◆ **Short problem**
Reproduce the data below word for word, leaving out the pictures.

◆ **Records supplied**
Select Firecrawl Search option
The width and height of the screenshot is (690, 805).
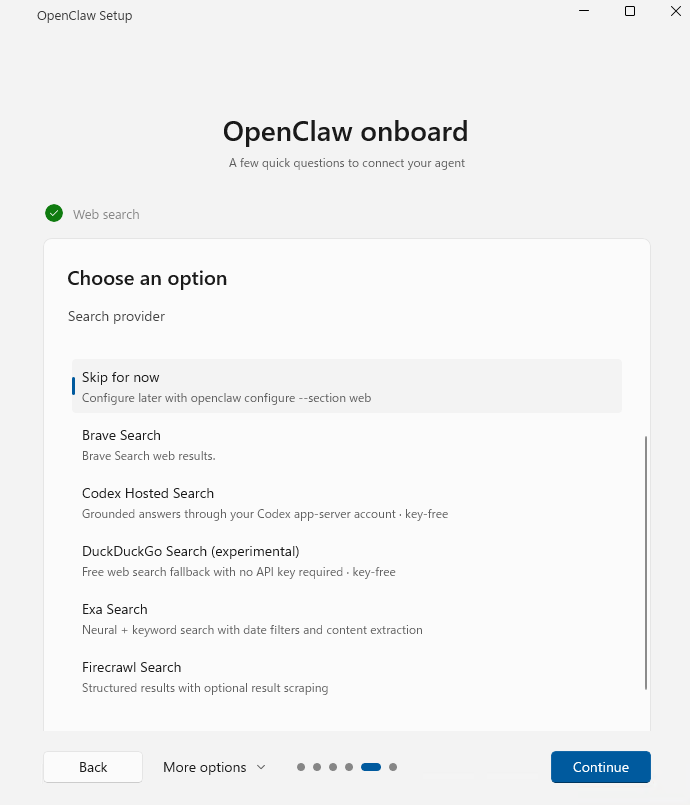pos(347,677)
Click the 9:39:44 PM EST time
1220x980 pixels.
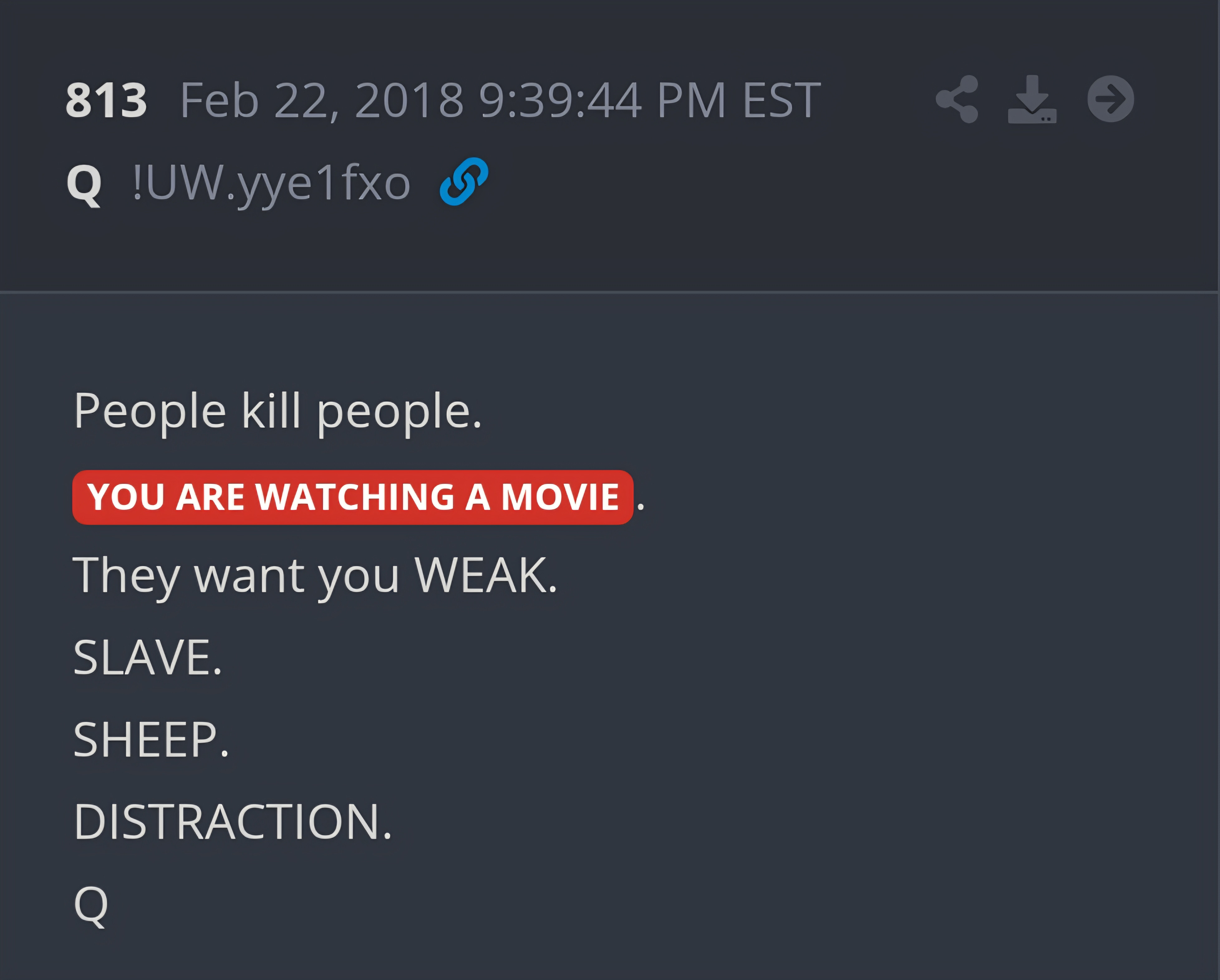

◆ **Answer to this exercise**
Select Firecrawl Search option
The width and height of the screenshot is (690, 805).
pos(347,677)
Click the 9:39:44 PM EST time
1220x980 pixels.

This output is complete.